Il y aurait eu 45 000 morts, selon les militants du Parti du Peuple Algérien (P.P.A), 40 000, selon le Consul Général américain et 80 000 d’après les Oulémas. Le décompte macabre de la barbarie, les investigations et enquêtes engagées puis vite arrêtées, devant l’ampleur des massacres, incriminent l’administration coloniale sans exception, dans des faits « perpétrés contre une population sans défense.»

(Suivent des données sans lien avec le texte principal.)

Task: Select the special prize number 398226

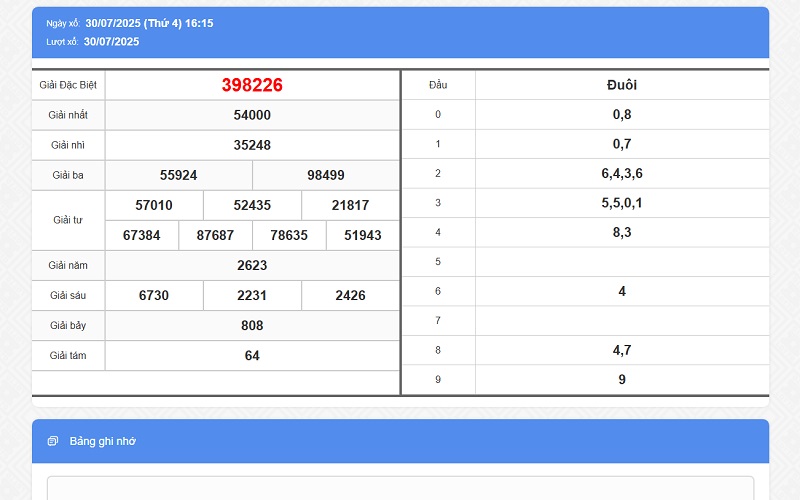Action: pyautogui.click(x=252, y=85)
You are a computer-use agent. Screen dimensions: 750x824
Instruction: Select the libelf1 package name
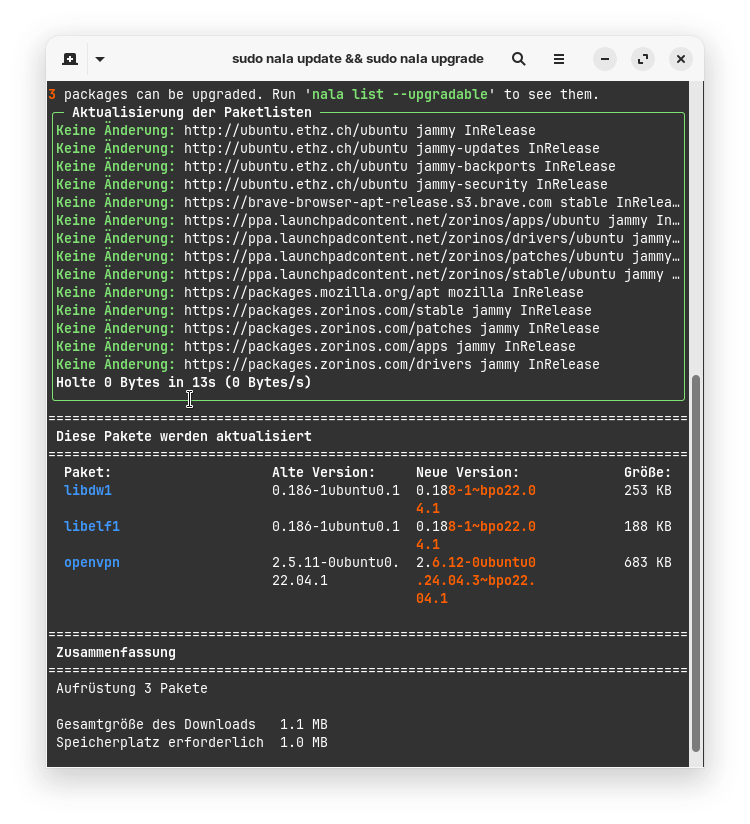92,526
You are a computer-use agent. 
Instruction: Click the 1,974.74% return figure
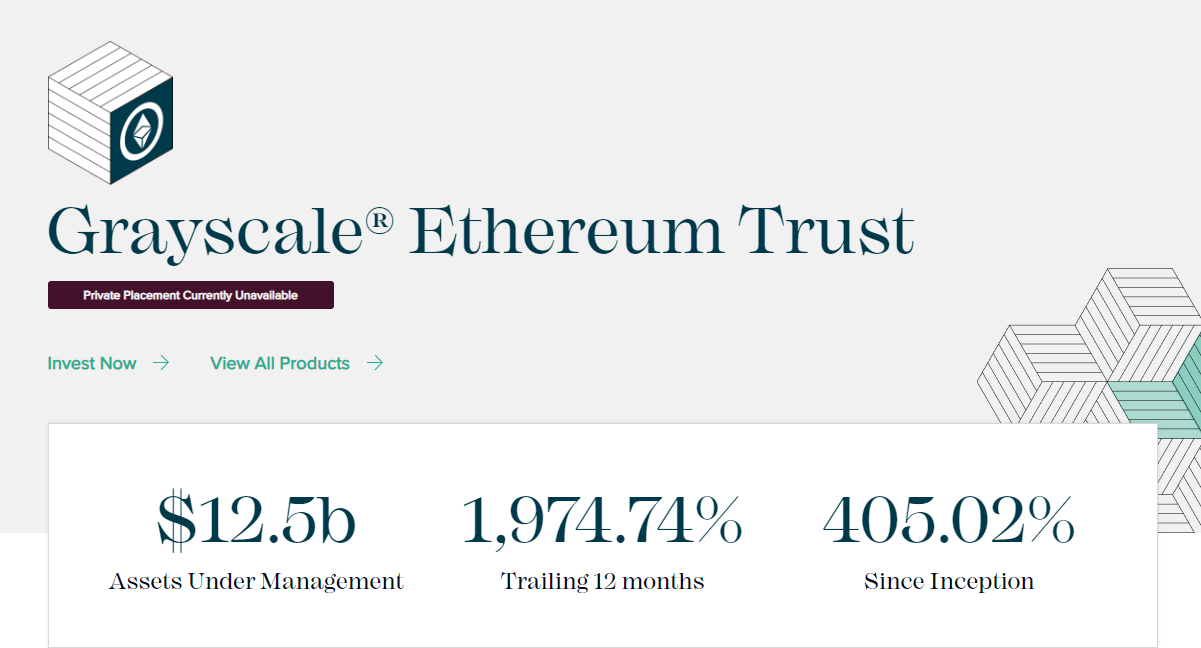(602, 521)

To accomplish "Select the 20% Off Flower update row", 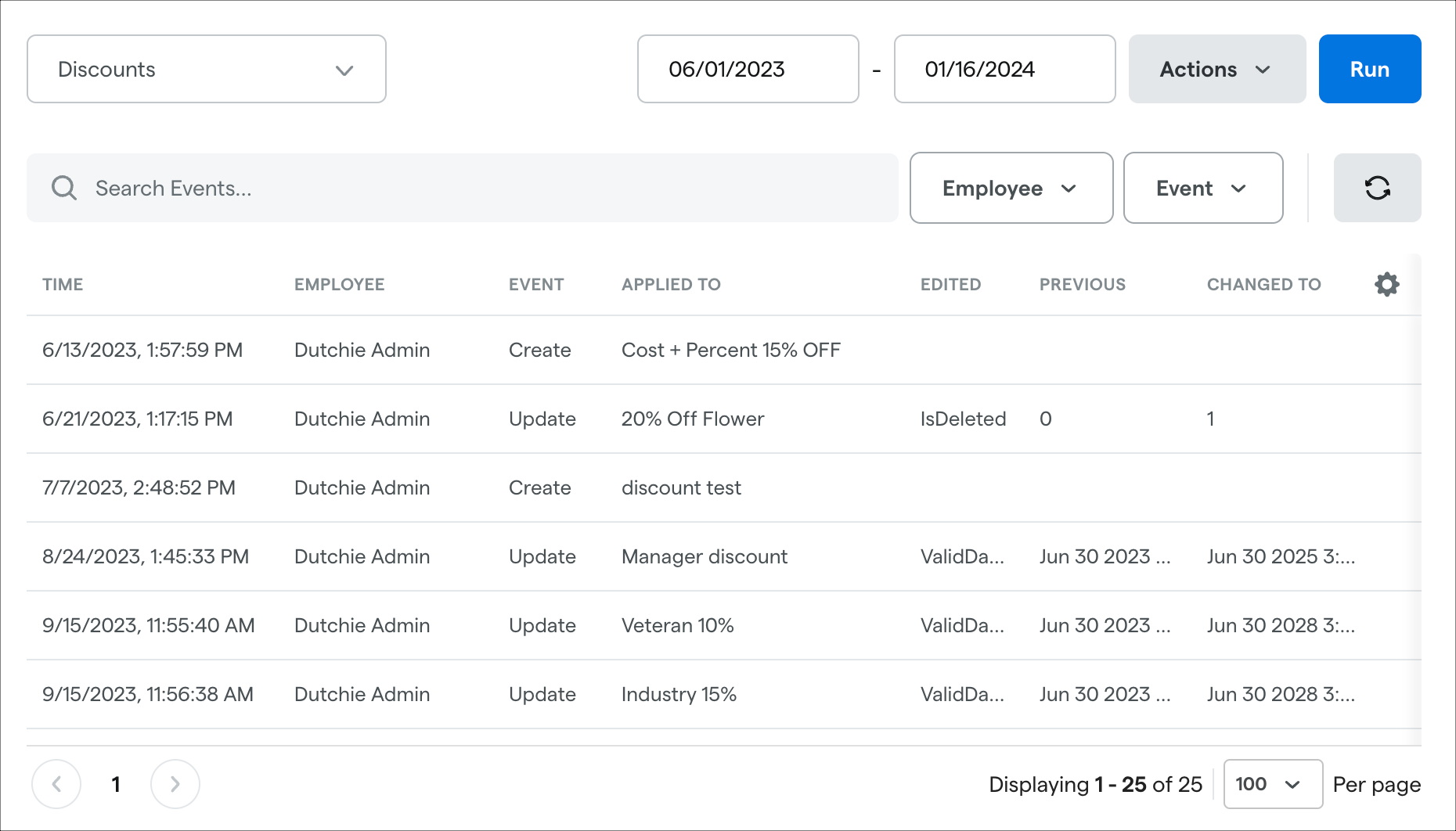I will click(x=692, y=419).
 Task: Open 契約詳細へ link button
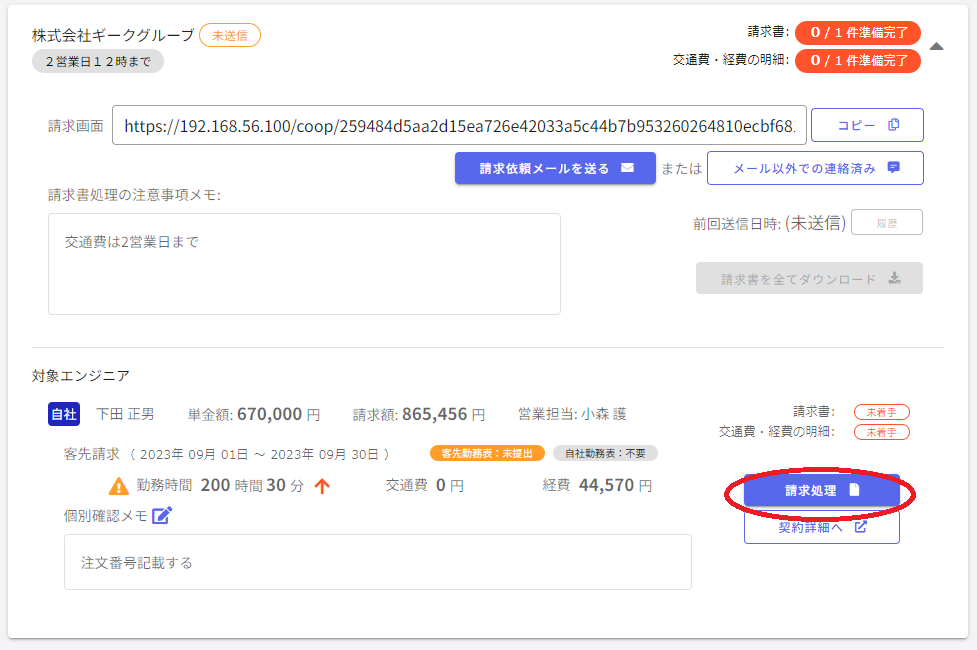[821, 528]
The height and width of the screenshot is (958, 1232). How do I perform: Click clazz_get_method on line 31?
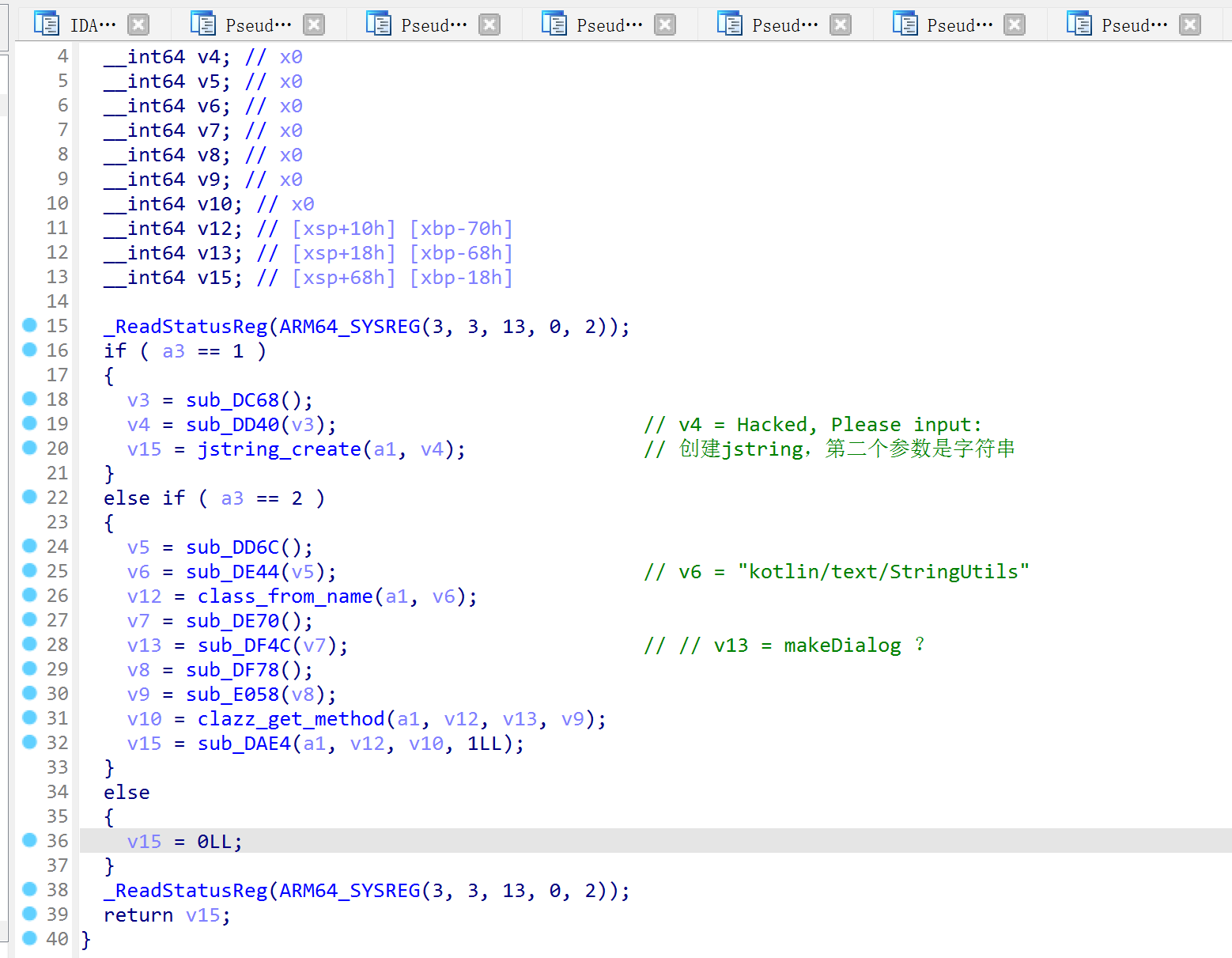point(290,719)
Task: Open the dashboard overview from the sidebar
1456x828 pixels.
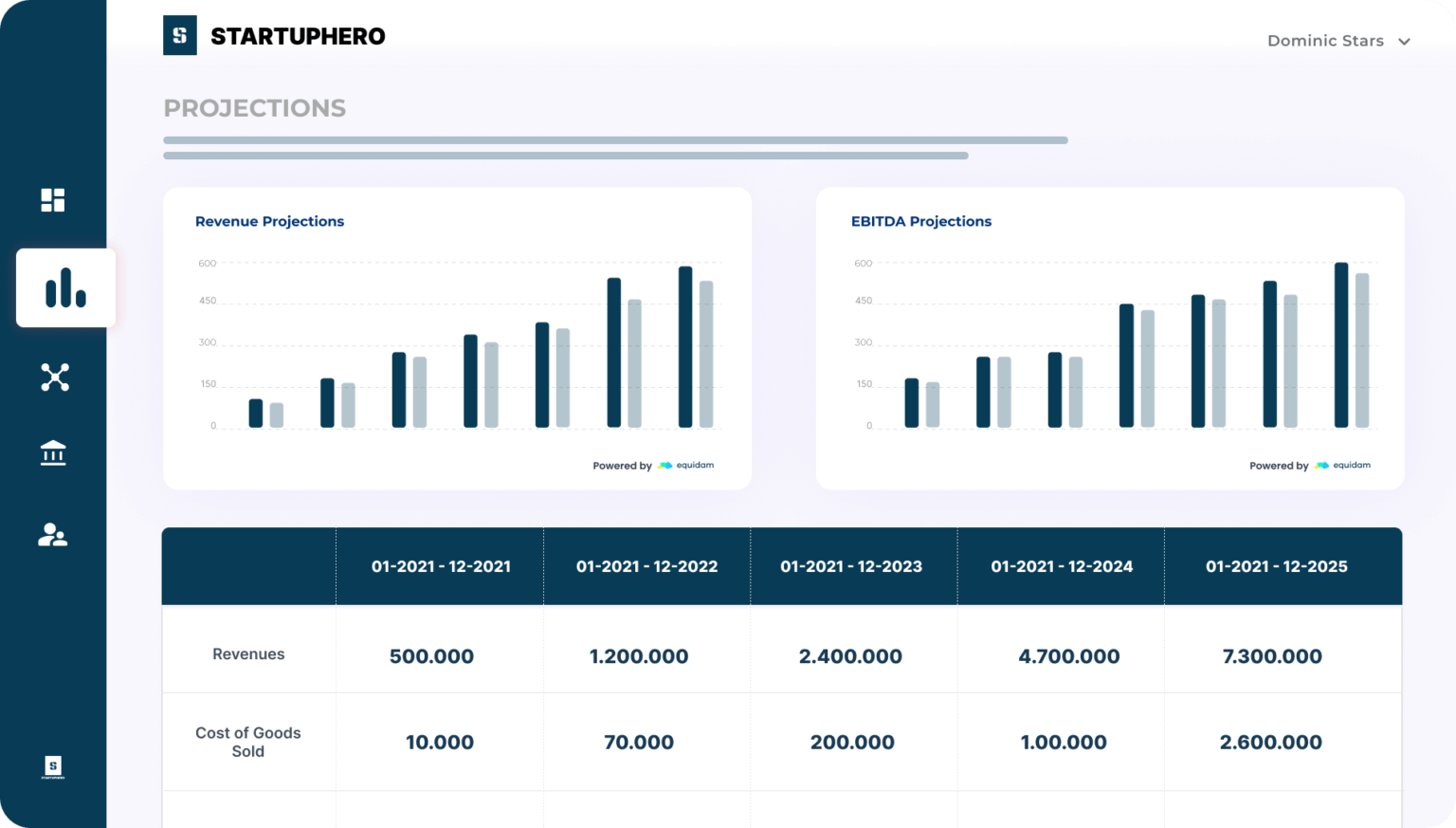Action: (x=53, y=199)
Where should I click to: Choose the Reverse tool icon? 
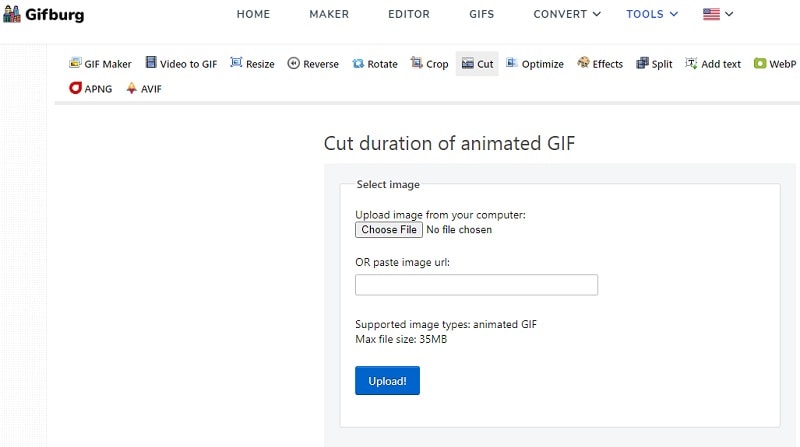(293, 64)
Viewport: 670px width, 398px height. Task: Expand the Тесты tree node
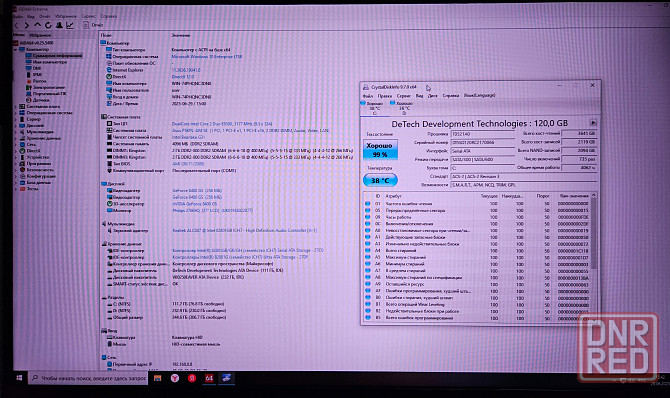[x=16, y=189]
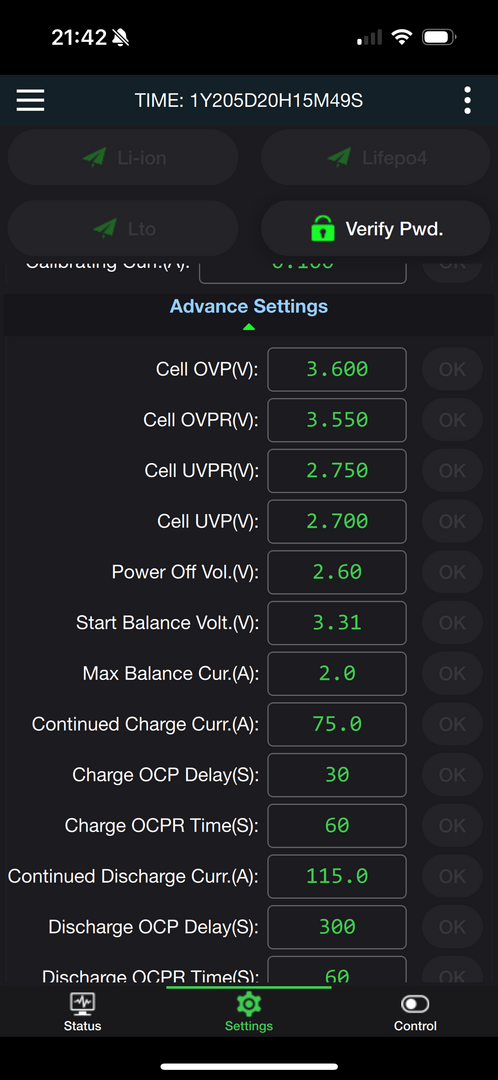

En fait, « la responsabilité du crime, était loin de se limiter à quelques enragés du système colonial comme Achiary ou Lestrade Carbonnel qui avaient pris une part active dans la constitution, l’entraînement et l’équipement des milices, mais s’étendait également aux autorités militaires et civiles dans leur totalité, ainsi qu’à la majorité des colons, unis et soudés par la peur du changement et la hantise de voir leur statut ainsi que tous les avantages qui s’y rattachaient, remis en cause.»

Indéniablement, leur inculpation menait droit au procès du colonialisme qui était à l’origine de tous les maux et de tous les malheurs, vécus par le peuple algérien, depuis 1830.

Le Général De Gaulle, « avait laissé clairement entendre qu’il ne pouvait tolérer que soit piétinée, la souveraineté française dans les colonies.» Dès le déclenchement des émeutes, il envoya un télégramme lu le 11 mai aux délégations financières, par le Gouverneur Général : « veuillez prendre toutes les mesures nécessaires, pour réprimer tous agissements anti-français, d’une minorité d’agitateurs.» Le Général bénissait de son autorité, toutes les actions répressives qui étaient décidées et menées en vue « du rétablissement de l’ordre.»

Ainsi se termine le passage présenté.